Poland’s coal-dominated electricity mix means it has one of Europe’s highest spot power prices, while a heavy carbon footprint hampers the competitive potential of its producers, including makers of power-hungry products such as steel.
“We will unblock funds from the National Reconstruction Plan and allocate all proceeds from the ETS emissions trading system to investments in the energy transformation,” the parties said in a coalition agreement signed on Friday.
Earmarking these funds for green energy investments will be key to achieving the opposition’s goal of as much as 70% of Polish energy production from renewable sources by 2030. Some 70% of Polish electricity currently comes from coal.

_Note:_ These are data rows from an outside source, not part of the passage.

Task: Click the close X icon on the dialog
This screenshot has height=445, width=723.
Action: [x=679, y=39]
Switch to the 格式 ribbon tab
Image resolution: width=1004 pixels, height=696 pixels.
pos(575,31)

Poland last year sold almost 63 million EU carbon allowances, earning nearly 5 billion euros, but only a fraction of the proceeds was used to finance energy transformation.
While the outgoing Law and Justice (PiS) government introduced subsidies for households installing heat pumps and solar panels, it blocked onshore wind developments for most of its eight years in power and promised unions that it would keep mining coal until 2049.